Repeat each of the following records word for word.

____ DATA EXCERPTS

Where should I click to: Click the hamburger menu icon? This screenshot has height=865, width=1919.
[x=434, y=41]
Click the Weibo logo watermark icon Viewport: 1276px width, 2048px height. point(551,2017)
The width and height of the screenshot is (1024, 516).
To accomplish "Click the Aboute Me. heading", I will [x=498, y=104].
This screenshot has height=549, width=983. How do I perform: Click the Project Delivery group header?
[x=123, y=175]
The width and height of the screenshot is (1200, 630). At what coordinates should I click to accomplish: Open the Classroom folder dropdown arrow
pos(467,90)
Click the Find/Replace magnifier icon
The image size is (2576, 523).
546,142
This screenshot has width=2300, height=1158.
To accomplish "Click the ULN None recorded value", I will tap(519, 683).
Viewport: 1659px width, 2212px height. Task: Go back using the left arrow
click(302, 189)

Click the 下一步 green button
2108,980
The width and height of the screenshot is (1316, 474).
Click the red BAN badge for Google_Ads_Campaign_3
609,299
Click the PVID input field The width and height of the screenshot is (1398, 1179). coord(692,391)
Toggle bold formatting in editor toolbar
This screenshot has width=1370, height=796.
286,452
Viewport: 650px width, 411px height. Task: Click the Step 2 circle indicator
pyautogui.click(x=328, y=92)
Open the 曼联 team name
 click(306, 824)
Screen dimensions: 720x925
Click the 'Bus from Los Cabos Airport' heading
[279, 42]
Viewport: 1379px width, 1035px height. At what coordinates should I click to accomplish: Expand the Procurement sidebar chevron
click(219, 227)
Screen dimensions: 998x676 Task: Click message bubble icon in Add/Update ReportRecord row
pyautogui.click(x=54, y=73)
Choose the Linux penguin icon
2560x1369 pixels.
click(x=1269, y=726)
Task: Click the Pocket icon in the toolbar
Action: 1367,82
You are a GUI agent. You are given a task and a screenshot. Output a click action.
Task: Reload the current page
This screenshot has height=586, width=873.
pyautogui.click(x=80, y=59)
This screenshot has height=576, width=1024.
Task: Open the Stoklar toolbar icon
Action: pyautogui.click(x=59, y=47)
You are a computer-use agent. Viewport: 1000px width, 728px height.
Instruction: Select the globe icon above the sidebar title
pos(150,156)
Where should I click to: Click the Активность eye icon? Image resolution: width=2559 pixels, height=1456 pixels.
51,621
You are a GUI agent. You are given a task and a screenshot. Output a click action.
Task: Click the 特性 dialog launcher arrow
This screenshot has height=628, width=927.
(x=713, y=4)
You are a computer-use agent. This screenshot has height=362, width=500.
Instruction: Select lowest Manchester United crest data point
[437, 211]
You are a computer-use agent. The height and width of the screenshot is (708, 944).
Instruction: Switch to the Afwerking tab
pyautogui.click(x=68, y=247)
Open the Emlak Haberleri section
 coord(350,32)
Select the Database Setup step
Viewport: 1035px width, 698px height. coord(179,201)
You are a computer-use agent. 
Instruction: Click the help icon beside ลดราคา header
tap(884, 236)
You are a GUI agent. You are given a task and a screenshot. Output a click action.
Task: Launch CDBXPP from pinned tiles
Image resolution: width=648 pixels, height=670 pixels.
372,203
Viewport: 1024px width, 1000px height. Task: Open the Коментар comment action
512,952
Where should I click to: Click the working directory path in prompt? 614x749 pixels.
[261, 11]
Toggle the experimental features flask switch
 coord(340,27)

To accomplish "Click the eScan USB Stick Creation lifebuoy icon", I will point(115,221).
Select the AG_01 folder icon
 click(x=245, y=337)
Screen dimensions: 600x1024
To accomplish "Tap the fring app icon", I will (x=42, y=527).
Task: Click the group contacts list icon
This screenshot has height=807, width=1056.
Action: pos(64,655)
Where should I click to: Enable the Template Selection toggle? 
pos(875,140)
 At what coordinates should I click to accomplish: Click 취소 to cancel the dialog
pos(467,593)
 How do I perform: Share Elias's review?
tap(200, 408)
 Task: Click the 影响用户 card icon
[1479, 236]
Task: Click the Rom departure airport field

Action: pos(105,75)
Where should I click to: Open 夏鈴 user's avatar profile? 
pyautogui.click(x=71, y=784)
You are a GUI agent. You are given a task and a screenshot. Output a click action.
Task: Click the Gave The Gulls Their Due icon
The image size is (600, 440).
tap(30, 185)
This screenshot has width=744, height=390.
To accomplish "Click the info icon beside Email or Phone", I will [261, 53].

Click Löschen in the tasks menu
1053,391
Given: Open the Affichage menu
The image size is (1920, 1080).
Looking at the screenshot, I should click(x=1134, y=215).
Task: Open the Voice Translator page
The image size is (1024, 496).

________

:: TASK ANSWER ::
Where should I click to: Click the hamburger menu icon? This screenshot has height=865, width=1919.
[x=434, y=41]
Click the Weibo logo watermark icon Viewport: 1276px width, 2048px height. point(551,2017)
The width and height of the screenshot is (1024, 516).
To accomplish "Click the Aboute Me. heading", I will [x=498, y=104].
This screenshot has height=549, width=983. How do I perform: Click the Project Delivery group header?
[x=123, y=175]
The width and height of the screenshot is (1200, 630). At what coordinates should I click to accomplish: Open the Classroom folder dropdown arrow
pos(467,90)
Click the Find/Replace magnifier icon
The image size is (2576, 523).
546,142
This screenshot has width=2300, height=1158.
To accomplish "Click the ULN None recorded value", I will tap(519, 683).
Viewport: 1659px width, 2212px height. Task: Go back using the left arrow
click(302, 189)

Click the 下一步 green button
2108,980
The width and height of the screenshot is (1316, 474).
Click the red BAN badge for Google_Ads_Campaign_3
609,299
Click the PVID input field The width and height of the screenshot is (1398, 1179). coord(692,391)
Toggle bold formatting in editor toolbar
This screenshot has width=1370, height=796.
286,452
Viewport: 650px width, 411px height. Task: Click the Step 2 circle indicator
pyautogui.click(x=328, y=92)
Open the 曼联 team name
 click(306, 824)
Screen dimensions: 720x925
Click the 'Bus from Los Cabos Airport' heading
[279, 42]
Viewport: 1379px width, 1035px height. At what coordinates should I click to accomplish: Expand the Procurement sidebar chevron
click(219, 227)
Screen dimensions: 998x676 Task: Click message bubble icon in Add/Update ReportRecord row
pyautogui.click(x=54, y=73)
Choose the Linux penguin icon
2560x1369 pixels.
click(x=1269, y=726)
Task: Click the Pocket icon in the toolbar
Action: 1367,82
You are a GUI agent. You are given a task and a screenshot. Output a click action.
Task: Reload the current page
This screenshot has height=586, width=873.
pyautogui.click(x=80, y=59)
This screenshot has height=576, width=1024.
Task: Open the Stoklar toolbar icon
Action: pyautogui.click(x=59, y=47)
You are a computer-use agent. Viewport: 1000px width, 728px height.
Instruction: Select the globe icon above the sidebar title
pos(150,156)
Where should I click to: Click the Активность eye icon? Image resolution: width=2559 pixels, height=1456 pixels.
51,621
You are a GUI agent. You are given a task and a screenshot. Output a click action.
Task: Click the 特性 dialog launcher arrow
This screenshot has height=628, width=927.
(x=713, y=4)
You are a computer-use agent. This screenshot has height=362, width=500.
Instruction: Select lowest Manchester United crest data point
[437, 211]
You are a computer-use agent. The height and width of the screenshot is (708, 944).
Instruction: Switch to the Afwerking tab
pyautogui.click(x=68, y=247)
Open the Emlak Haberleri section
 coord(350,32)
Select the Database Setup step
Viewport: 1035px width, 698px height. coord(179,201)
You are a computer-use agent. 
Instruction: Click the help icon beside ลดราคา header
tap(884, 236)
You are a GUI agent. You are given a task and a screenshot. Output a click action.
Task: Launch CDBXPP from pinned tiles
Image resolution: width=648 pixels, height=670 pixels.
372,203
Viewport: 1024px width, 1000px height. Task: Open the Коментар comment action
512,952
Where should I click to: Click the working directory path in prompt? 614x749 pixels.
[261, 11]
Toggle the experimental features flask switch
 coord(340,27)

To accomplish "Click the eScan USB Stick Creation lifebuoy icon", I will point(115,221).
Select the AG_01 folder icon
 click(x=245, y=337)
Screen dimensions: 600x1024
To accomplish "Tap the fring app icon", I will (x=42, y=527).
Task: Click the group contacts list icon
This screenshot has height=807, width=1056.
Action: pos(64,655)
Where should I click to: Enable the Template Selection toggle? 
pos(875,140)
 At what coordinates should I click to accomplish: Click 취소 to cancel the dialog
pos(467,593)
 How do I perform: Share Elias's review?
tap(200, 408)
 Task: Click the 影响用户 card icon
[1479, 236]
Task: Click the Rom departure airport field

Action: pos(105,75)
Where should I click to: Open 夏鈴 user's avatar profile? 
pyautogui.click(x=71, y=784)
You are a GUI agent. You are given a task and a screenshot. Output a click action.
Task: Click the Gave The Gulls Their Due icon
The image size is (600, 440).
tap(30, 185)
This screenshot has width=744, height=390.
To accomplish "Click the info icon beside Email or Phone", I will [261, 53].

Click Löschen in the tasks menu
1053,391
Given: Open the Affichage menu
The image size is (1920, 1080).
Looking at the screenshot, I should click(x=1134, y=215).
Task: Open the Voice Translator page
The image size is (1024, 496).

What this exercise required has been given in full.